Over the next few months, the girls wrote letters to potential donors, made fliers to market their plan and planned out collection sites.
In all, they collected enough suitcases and duffel bags to fill a full-size SUV, but they didn't stop there. They also collected books and toiletries to put inside the suitcases, and they made fleece blankets to comfort children in transition.
Their project made an impact on officials with DCFS. James Bracey, a social worker with the agency, came out personally to pick up the bags. He also spoke to the troop about what it would mean to be a foster child taken into protective custody.
Veronica Resa, a spokeswoman with the agency, was personally touched by the troop's generosity and thoughtfulness in thinking about other children suddenly having to leave their homes.
"Our children really need them," Resa says. "Often they have to use garbage bags when they are taken into care under urgent circumstances."

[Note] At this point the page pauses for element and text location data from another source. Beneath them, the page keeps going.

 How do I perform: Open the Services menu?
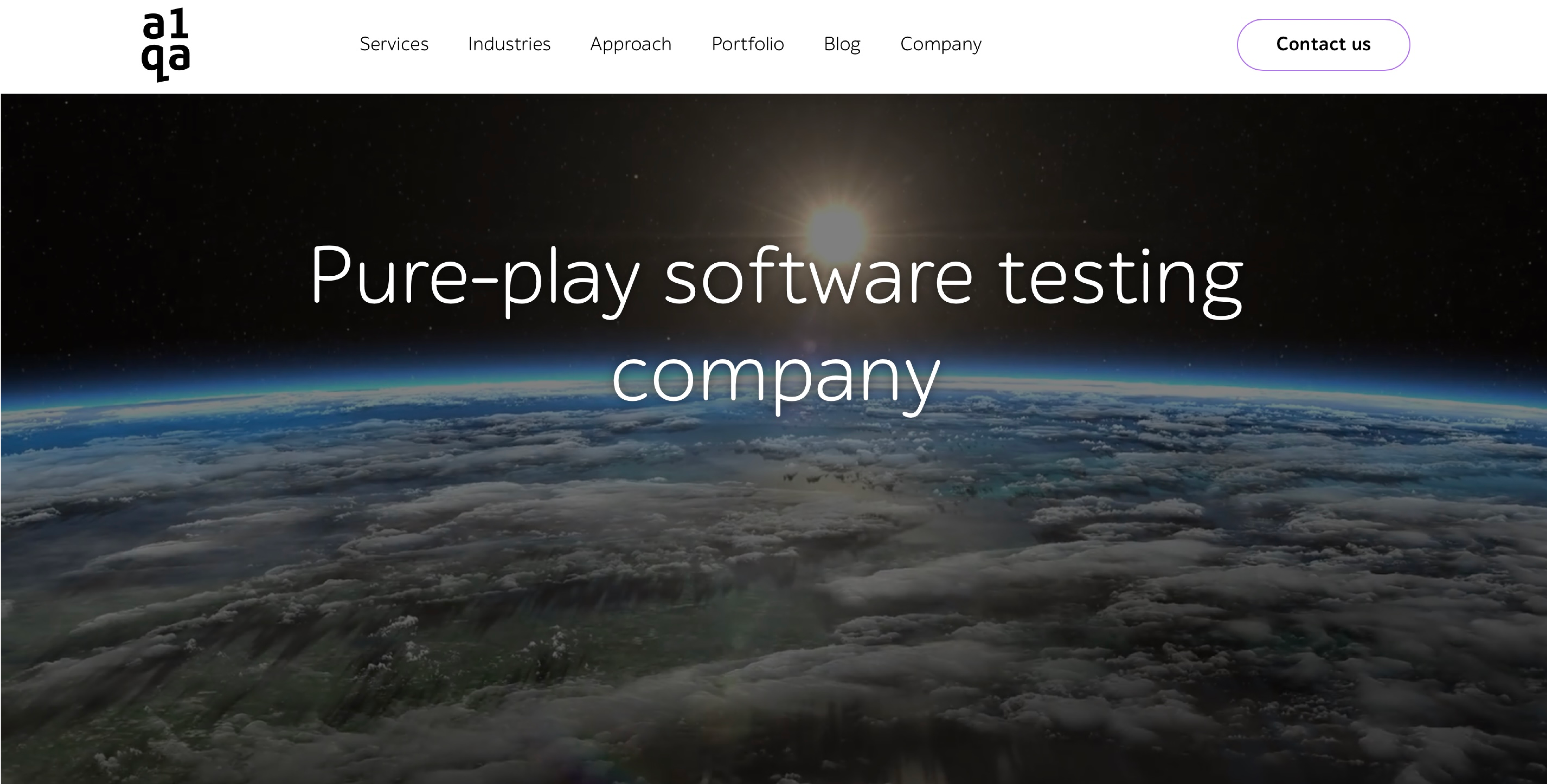point(394,44)
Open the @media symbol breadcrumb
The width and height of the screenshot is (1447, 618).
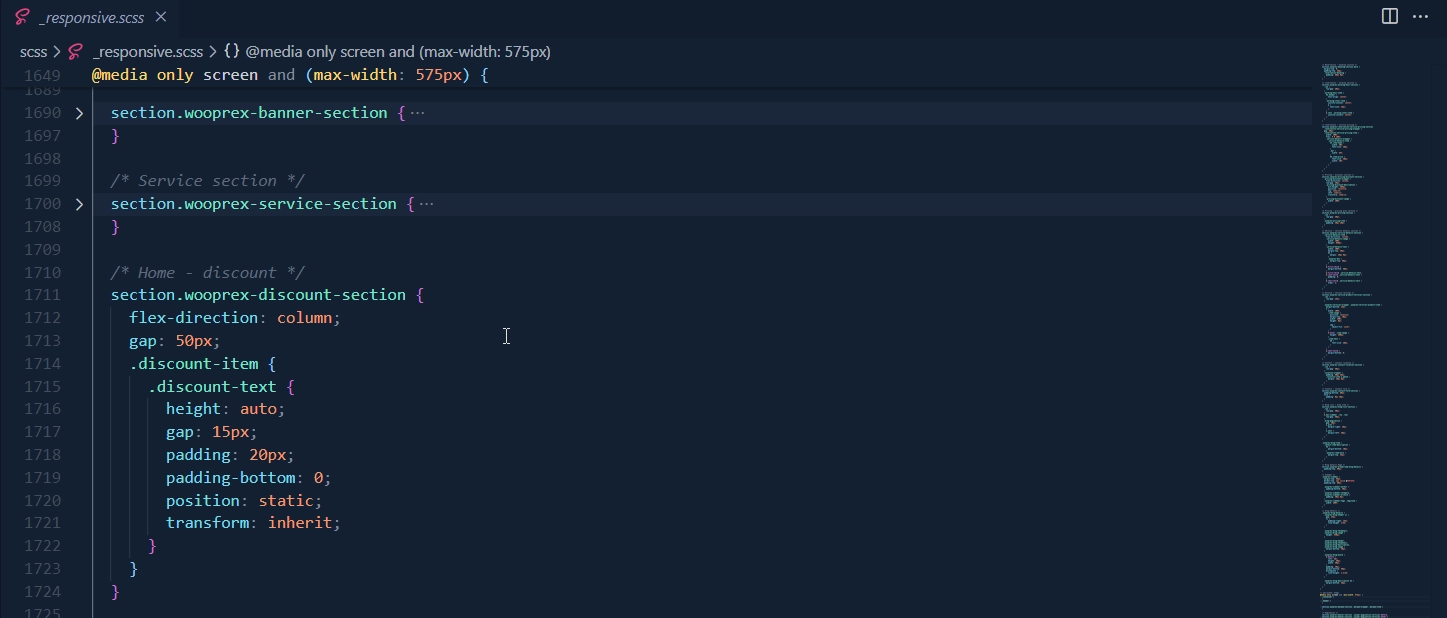(398, 52)
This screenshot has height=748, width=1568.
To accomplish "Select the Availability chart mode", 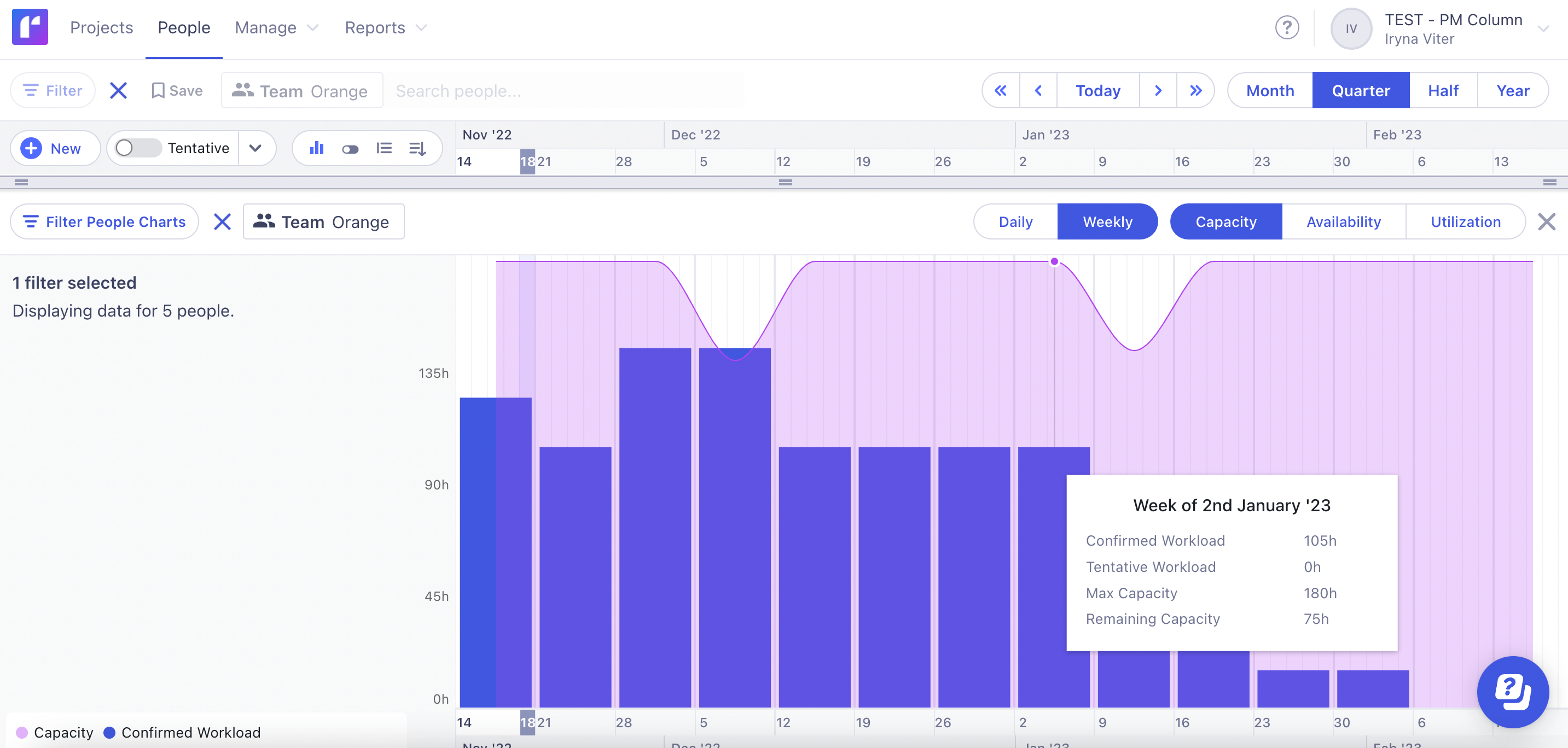I will 1343,221.
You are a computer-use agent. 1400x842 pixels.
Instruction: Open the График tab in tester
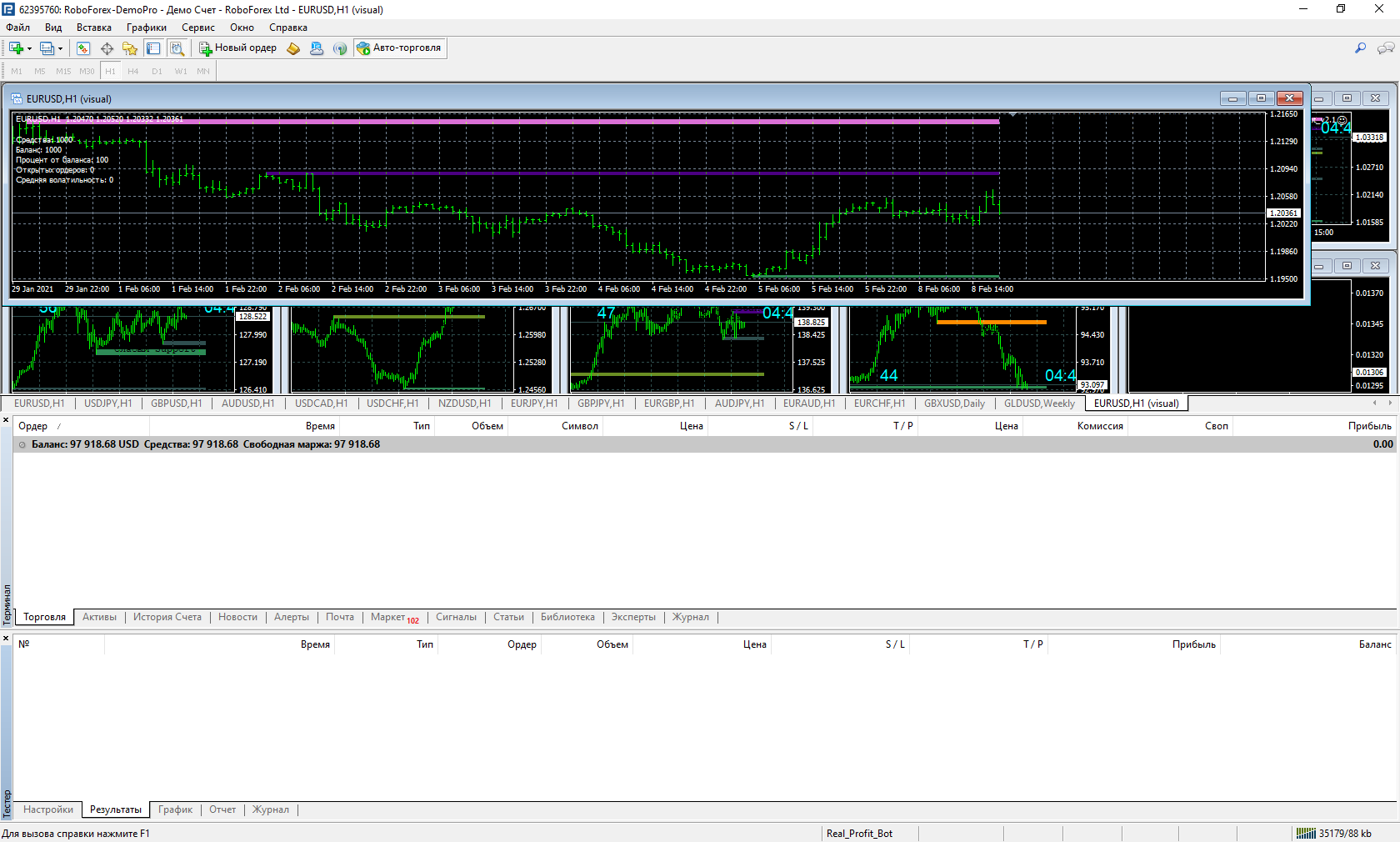(x=175, y=809)
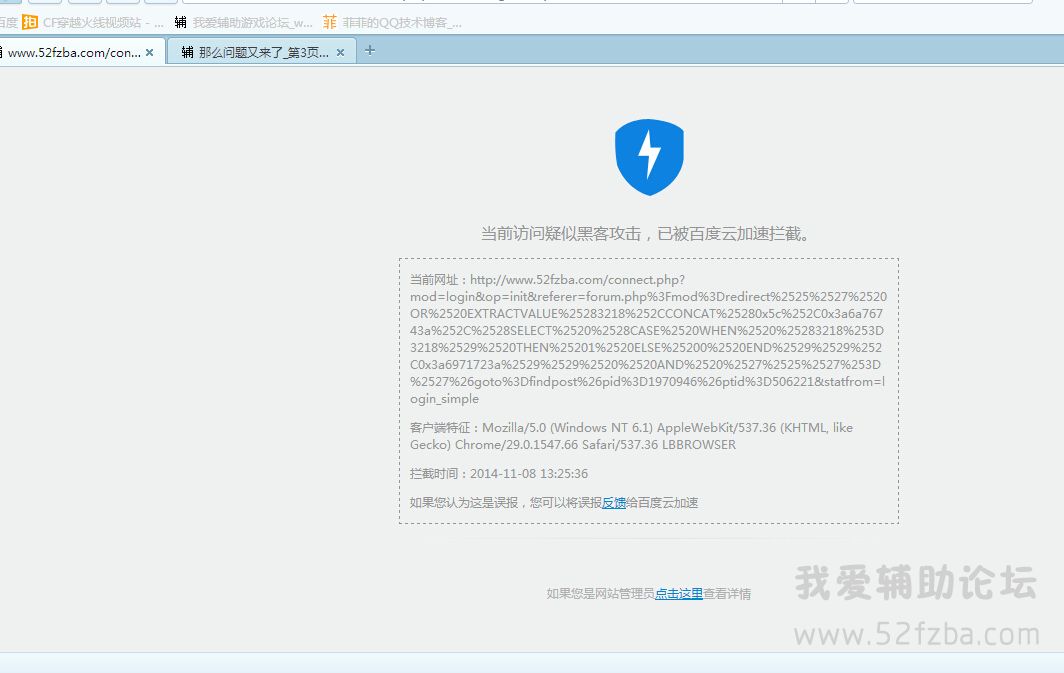Click the partially visible 百度 bookmark

[x=8, y=22]
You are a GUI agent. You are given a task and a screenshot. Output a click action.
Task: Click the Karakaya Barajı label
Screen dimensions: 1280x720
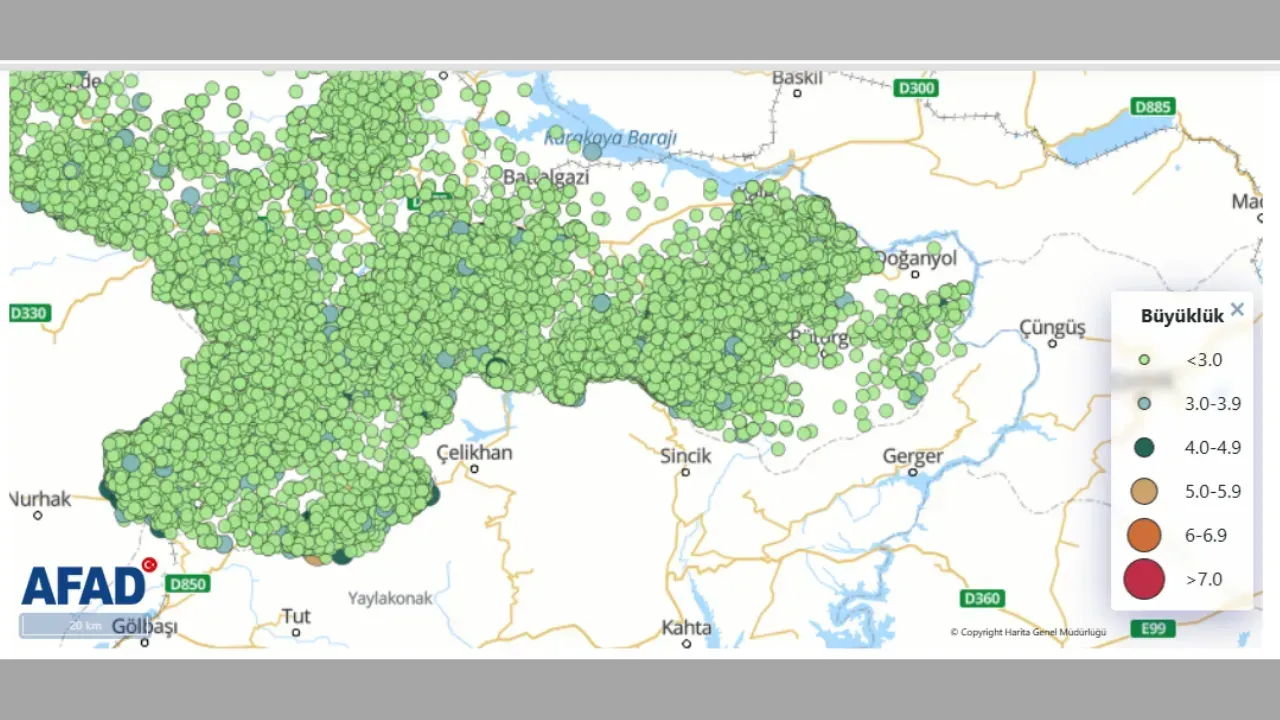tap(610, 138)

More than 4,700 children across the state were taken into protective custody in 2016, she says, pointing to the most recent statistics available. The published report indicates 320 of those were from the Northern portion of Cook County.
As of this month, she adds, DCFS is legally responsible for 16,241 children and youth in care; however, 80 percent of those children will eventually be reunited with their relatives.
"We don't often get donations like this," Resa adds, "but, yes, they are welcome and we are often in desperate need of them."
Graham and fellow troop leaders Helen George, Jennifer Martinez and Jori Reuter decided that this girl-run project had met the criteria for earning the Bronze Award. The girls will receive their awards next month, when they bridge to Girl Scouting's next level: Cadettes.